口だけのダイバーシティはいらない “投資家”セリーナ・ウィリアムズ、自身のセカンドキャリア

女子テニス界の女王として長らく君臨し、四大大会通算23勝を誇る元世界ランキング1位のセリーナ・ウィリアムズ。今年の全米オープンを最後に現役引退の意向があることを先日発表したが、そんな彼女の生活スタイルはこの数年でかなり変化していて、出産を経験し母となっただけでなく、ベンチャーキャピタル(VC)企業の「Serena Ventures(セリーナ・ベンチャーズ)」を立ち上げ30社以上のスタートアップベンチャーに投資するなど、活躍の場を徐々に広げていたことをご存知だろうか。

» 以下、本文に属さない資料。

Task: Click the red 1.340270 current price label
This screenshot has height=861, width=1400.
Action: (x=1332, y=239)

セリーナはつい先日受けたインタビューでも「今私はツアーに向けて午前中はトレーニング、午後は(事業の)バーチャルコールに対応し、それから娘のオリンピアと遊ぶ、そんな毎日を送っているのだけど、5年前にはこんな生活になるなんて夢にも思っていなかった」と語っている。とはいえ両親から経済的自立と金銭管理の重要さを念入りに教え込まれてきたというセリーナは、今の状況は理想的なセカンドキャリアと考えているそうだ。そして自分が親から教わったように、娘にも経済的に自立することの大切さを伝えていきたいという。

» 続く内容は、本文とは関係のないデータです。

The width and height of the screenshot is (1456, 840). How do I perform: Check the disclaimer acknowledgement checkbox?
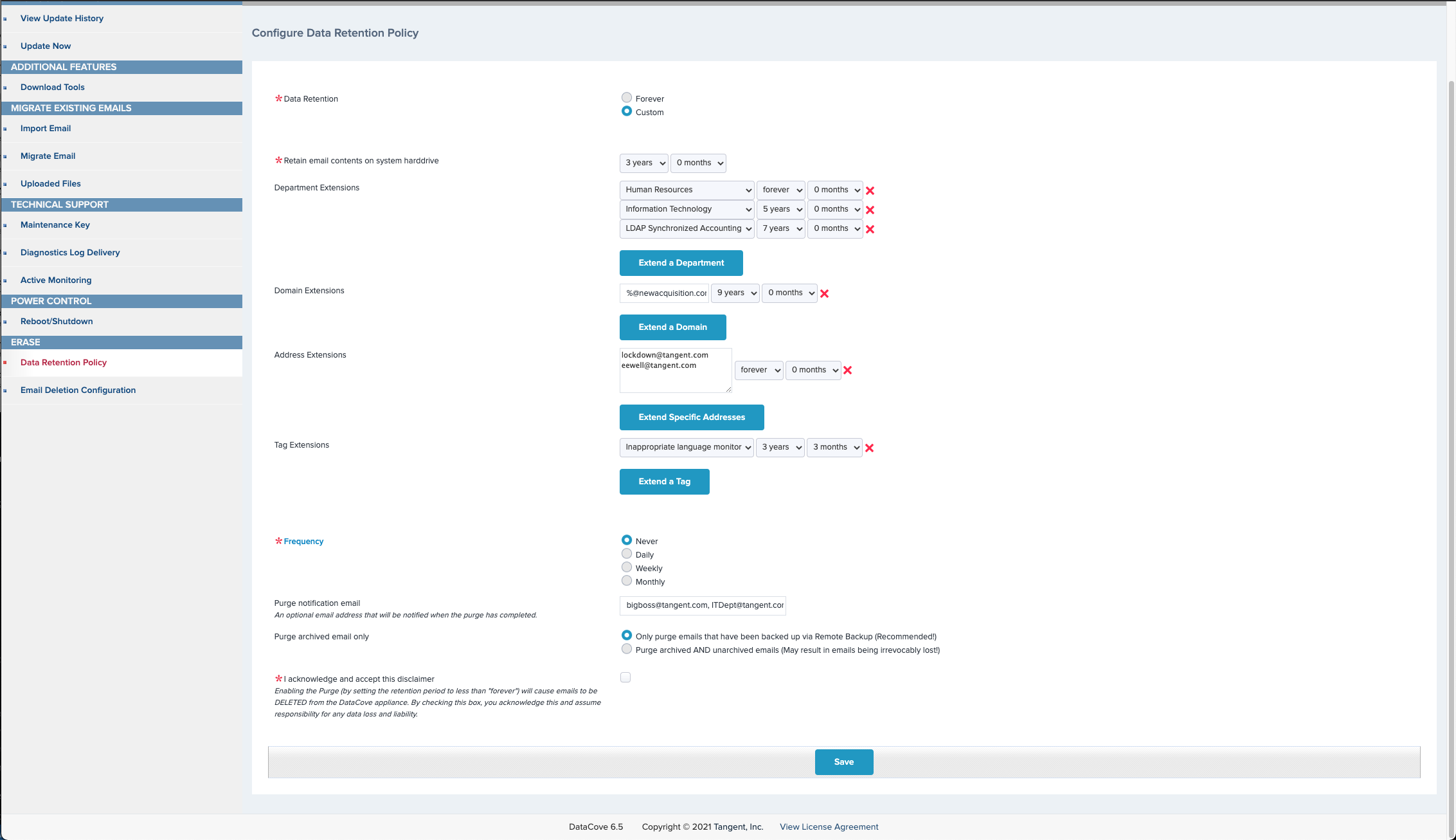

彼女は最近、アメリカの大手モバイル決済アプリの一つ「Cash App(キャッシュアップ)」とパートナー提携を結んだ。自身が出演する広告動画では、スマホを何回かタップするだけでベビーシッターにCash App経由でパッと支払いを完了する様子を見せてくれている。

「Cash App」との契約についてセリーナは、「私は経済的な自立、教育、アクセシビリティの大提唱者。自分のプラットフォームを使って『Cash App』のような資金管理ツールが提供してくれる機会について世の中の意識を高めたいと考えていたので、協力するのは考えるまでもない自然なことだった」とその思いを明かしていた。

さらにVCについてこんな話も。VCで多様性を実現している企業はほんのわずかと感じているというセリーナは、自身のセリーナ・ベンチャーズでは女性や有色人種の人々に還元されるような投資にも積極的に取り組んでいるそうだ。「VC企業の多くはダイバーシティについて口にするけれど、ただ話しているだけに過ぎないわ。(社会的に)良い話題だから持ち出すだけで、実際にそれについて多くのことを行っているわけではないと思う。だから私の会社ではダイバーシティについて、話すだけでなくて行動に移しているのよ」。

セリーナは2017年9月に「Reddit」創業者でIT起業家兼投資家であるアレクシス・オハニアン氏との間に第一子となるオリンピアちゃんを出産、同年11月に同氏と結婚している。ちなみにこの年の全豪オープンでセリーナは優勝しているが、実はツアー当時、妊娠中だったことを明かし世界を驚かせた。